The law was given, as the Scriptures declare, not to make us righteous in God's sight by our keeping it, but rather to make us understand our total inability to keep it. Therefore, each of us in desperate need of a Savior. However, all we need to do, is by faith, believe what the Scriptures teach us, whether or not we fully understand why the Scriptures tell us all that they do.
So, my position, as regards your post, is that wanting a better and more complete understanding of why God does, or says something, does not seem to have been how God understood our faithfulness. God has said what God has said. He has not expounded beyond His word to give us better insight or understanding of the 'whys' and 'wherefores'. He asks us to believe, on faith, that He loves us and that all that He asks of us is for our own good, whether or not we understand it all.
This is where Eve fell. God instructed them not to eat of the fruit, but Eve gained, what she perceived as a 'better understanding' of the fruit. Oh, it's going to make me wiser! I can be more like God! It just looks too good not to eat.
Many won't agree with me, but I find that this quest for knowledge often leads us away from God. Take for example our understanding now of light and how it is explained. It is sent out as a wave of energy and travels at a certain speed. That knowledge has now driven many to question God's claim that He created all things in this realm in 6 days. Prior to that kind of knowledge, as I think the Jewish calendar shows, most of God's people, the Jews, dated the creation to be only a few thousand years old, as God's word proclaims.
The fact that life forms may change some over a long period of time, has now turned people away from the truth of God's word, that He created them male and female at the beginning. It also explains why so many young believers begin to question the foundations of their faith when they go to college. They go from a place where their parents and others who are faithful to God's word have raised them up to know and believe how the Scriptures explain our existence, to finding out how science explains our existence and the two are not, despite what some try to convince us, compatible. Man cannot explain the 'how' that God does things.
Man can't even tell us how a virgin woman came to be pregnant some 2,000 year ago. Man can't even begin to explain how a deep sea split apart and two walls of water stood up like sentinels as a body of people, several thousand strong, merely walked from one shore to another opposite shore. Man can't even give you an inkling of an idea as to how a shadow cast by the sun can go backwards the distance of 10 steps.
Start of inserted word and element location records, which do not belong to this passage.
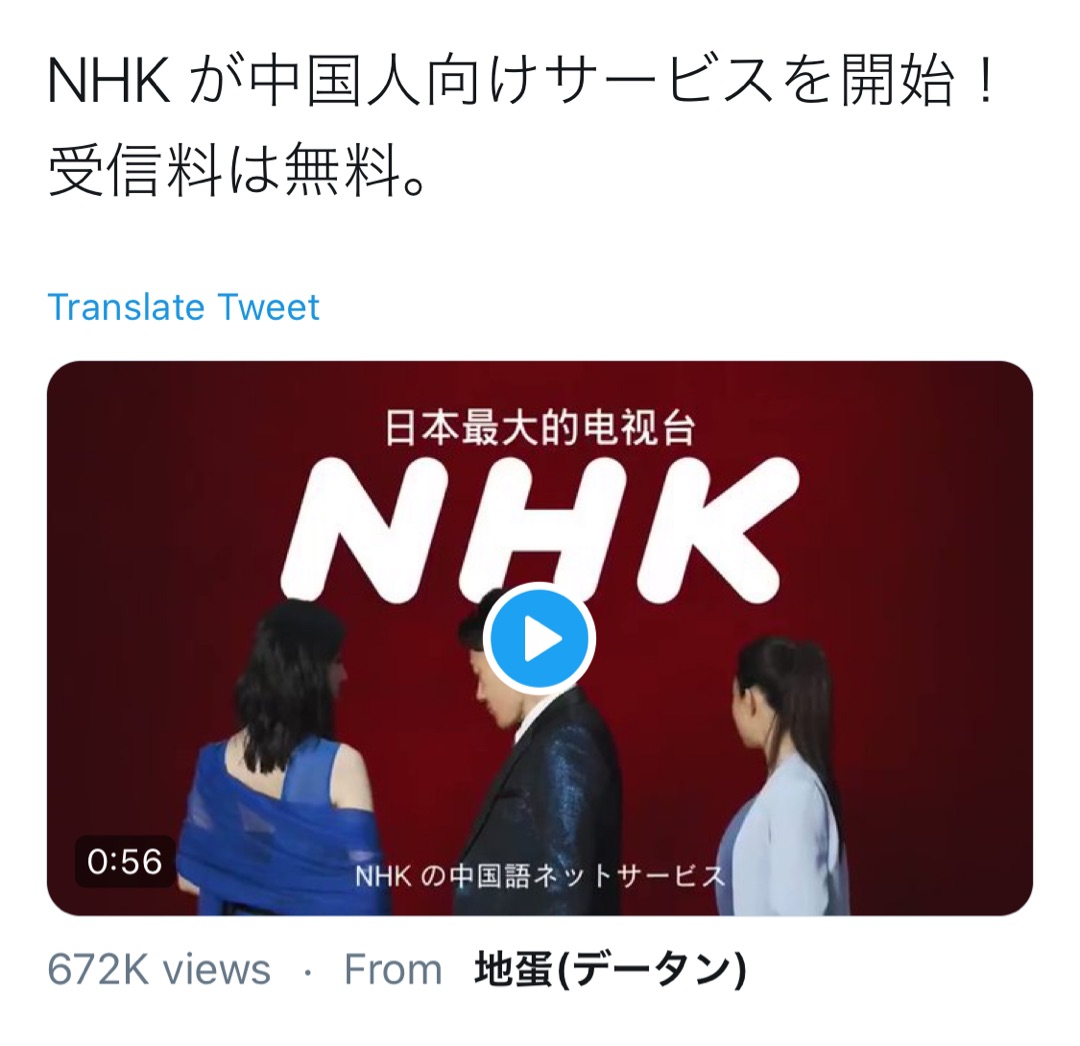Click the large white NHK logo in video
This screenshot has height=1046, width=1080.
[x=541, y=529]

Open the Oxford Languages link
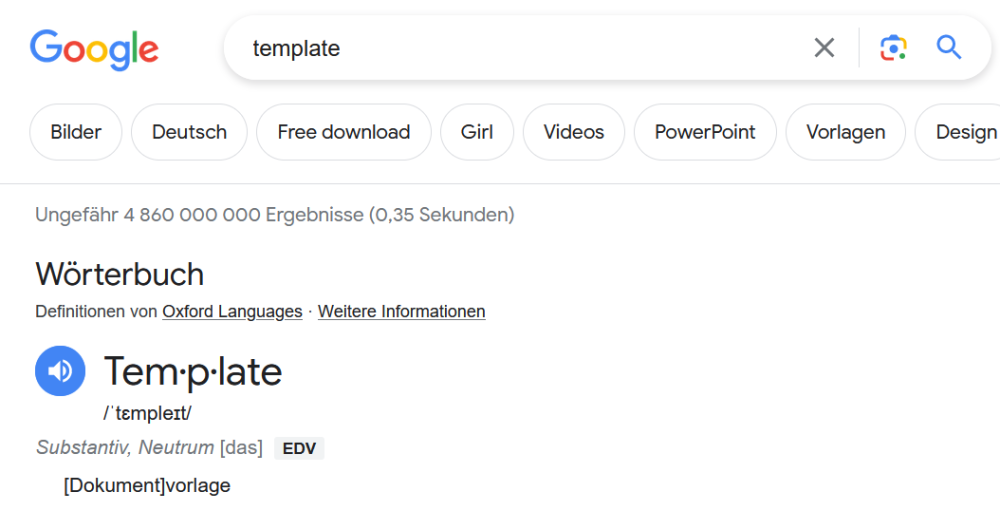(232, 312)
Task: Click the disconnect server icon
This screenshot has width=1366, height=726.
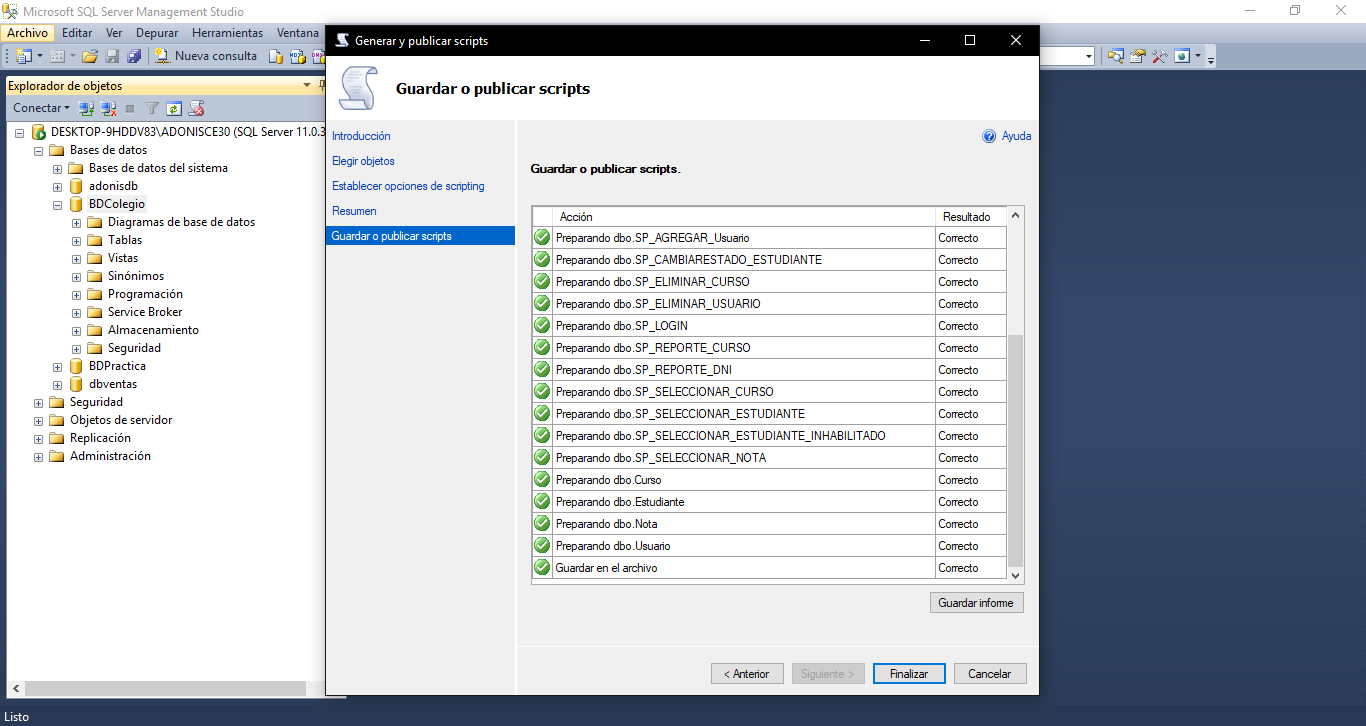Action: pyautogui.click(x=110, y=107)
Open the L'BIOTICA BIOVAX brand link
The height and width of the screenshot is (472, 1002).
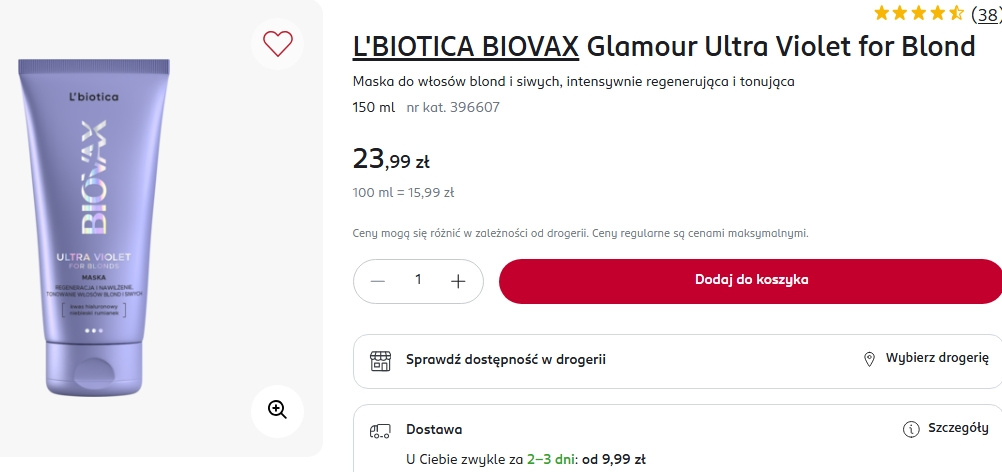[x=466, y=47]
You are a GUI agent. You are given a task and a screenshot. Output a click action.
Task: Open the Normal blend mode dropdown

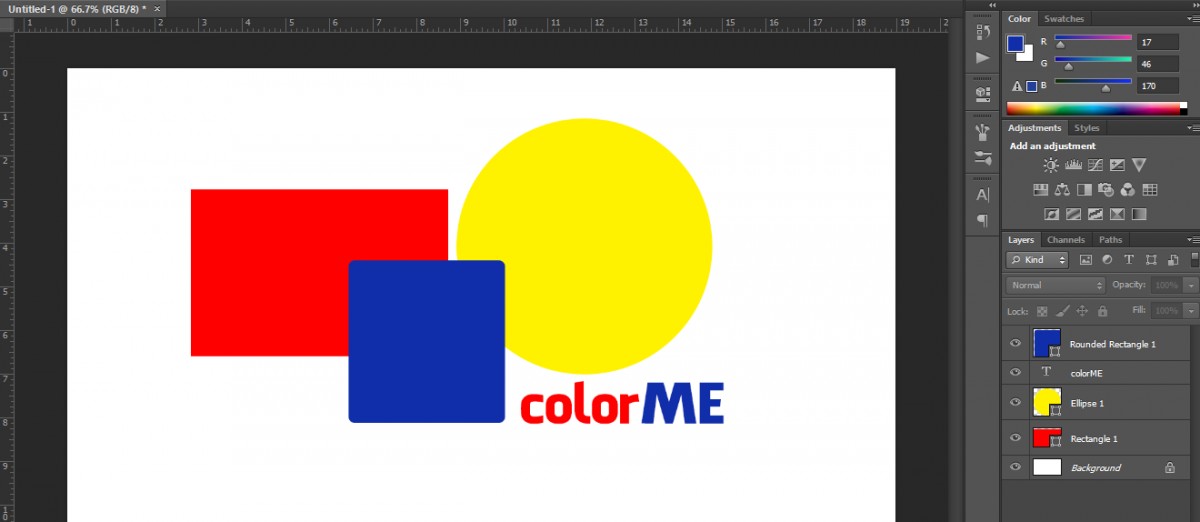click(x=1054, y=285)
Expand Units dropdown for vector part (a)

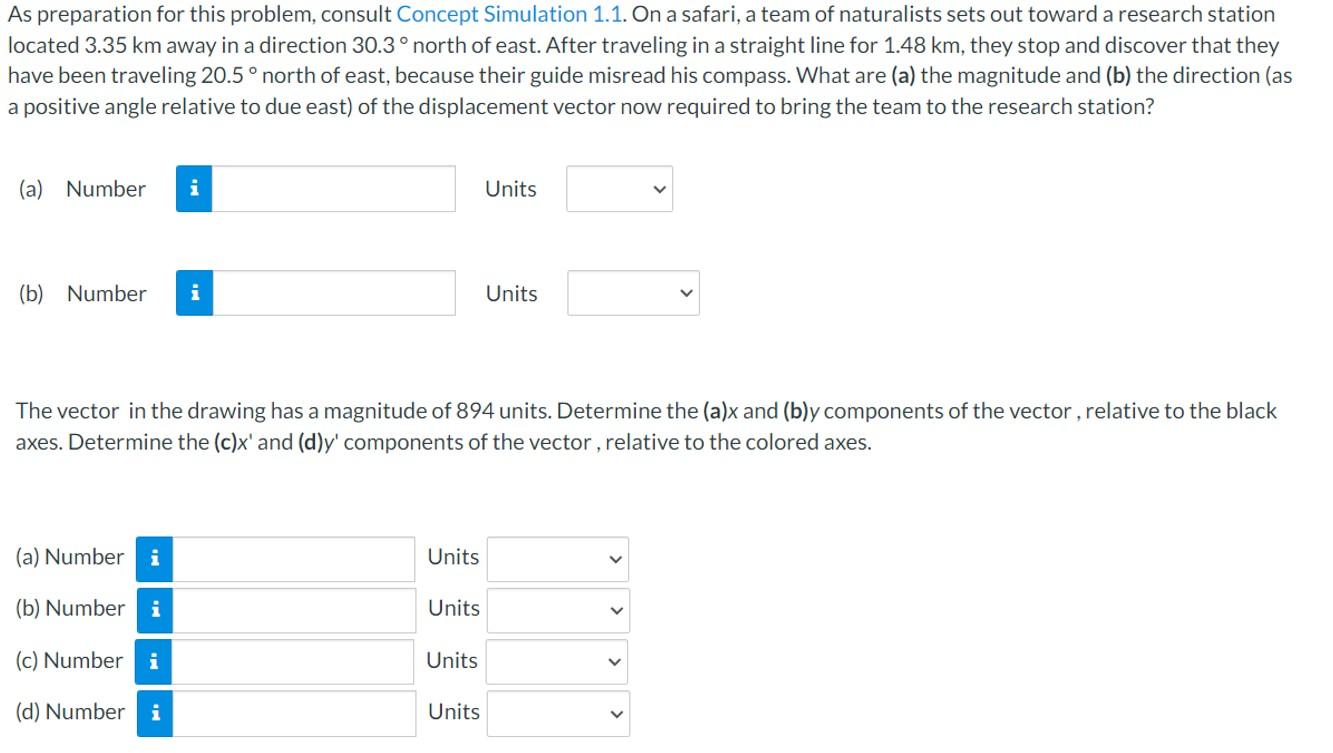tap(558, 558)
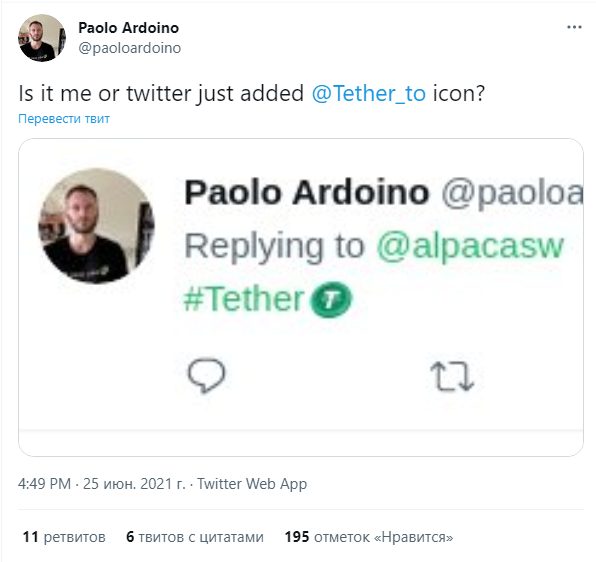Click the @paoloardoino handle under name
596x562 pixels.
point(130,48)
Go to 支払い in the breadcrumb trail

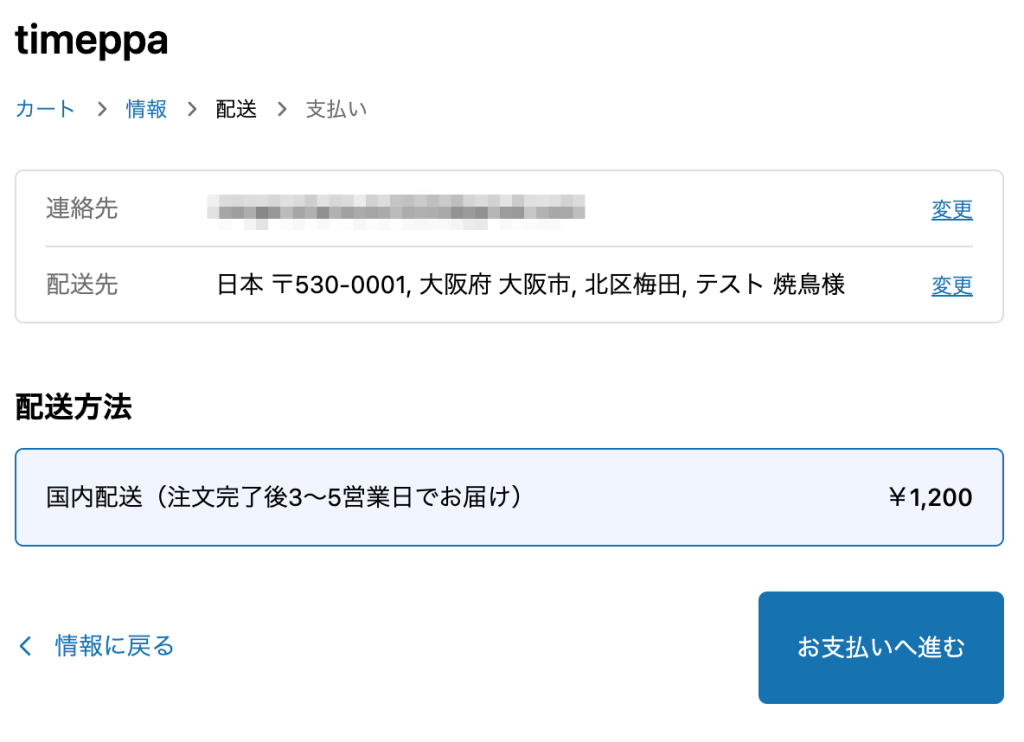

Yet, we have absolutely no doubt that man can tell us how God did the greatest work that He has done in this realm in which we live. That's hubris on man's part to even think to imagine that he can answer such a difficult issue of God's account of all that He has done, yet can't even begin to explain any of the less difficult things that He has done.
So, while I appreciate your position, I'm not necessarily in agreement that, as a rule, knowing more about the 'how' and 'why', than what God has told us, is good for us.